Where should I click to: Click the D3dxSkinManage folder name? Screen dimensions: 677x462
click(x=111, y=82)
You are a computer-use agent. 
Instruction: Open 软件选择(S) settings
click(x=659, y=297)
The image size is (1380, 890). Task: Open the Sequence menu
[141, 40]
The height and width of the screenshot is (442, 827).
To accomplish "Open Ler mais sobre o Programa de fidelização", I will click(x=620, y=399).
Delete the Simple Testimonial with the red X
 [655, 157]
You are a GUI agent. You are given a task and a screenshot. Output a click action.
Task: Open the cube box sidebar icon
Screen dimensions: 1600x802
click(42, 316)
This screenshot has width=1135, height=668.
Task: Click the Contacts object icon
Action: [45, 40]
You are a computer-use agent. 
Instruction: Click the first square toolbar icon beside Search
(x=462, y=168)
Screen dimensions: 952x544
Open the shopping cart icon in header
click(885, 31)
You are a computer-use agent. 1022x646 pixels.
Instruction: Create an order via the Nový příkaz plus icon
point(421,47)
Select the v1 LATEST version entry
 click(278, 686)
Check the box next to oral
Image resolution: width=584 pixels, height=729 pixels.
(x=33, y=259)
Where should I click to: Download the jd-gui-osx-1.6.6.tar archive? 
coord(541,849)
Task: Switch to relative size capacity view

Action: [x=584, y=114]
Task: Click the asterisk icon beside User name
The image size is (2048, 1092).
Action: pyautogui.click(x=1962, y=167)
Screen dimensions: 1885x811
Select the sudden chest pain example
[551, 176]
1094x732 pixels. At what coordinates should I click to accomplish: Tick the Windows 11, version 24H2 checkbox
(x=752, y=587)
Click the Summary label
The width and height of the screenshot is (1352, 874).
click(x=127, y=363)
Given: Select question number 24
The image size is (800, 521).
◇ ◇ ◇
Task item: Search the listing above for "agent" and copy every line that holds it.

Response below:
You are a computer-use agent. 
You are a GUI agent. You are given a task and a screenshot. Output a click action.
You are a computer-use agent. 
You are a computer-use agent. 1022x646 pixels.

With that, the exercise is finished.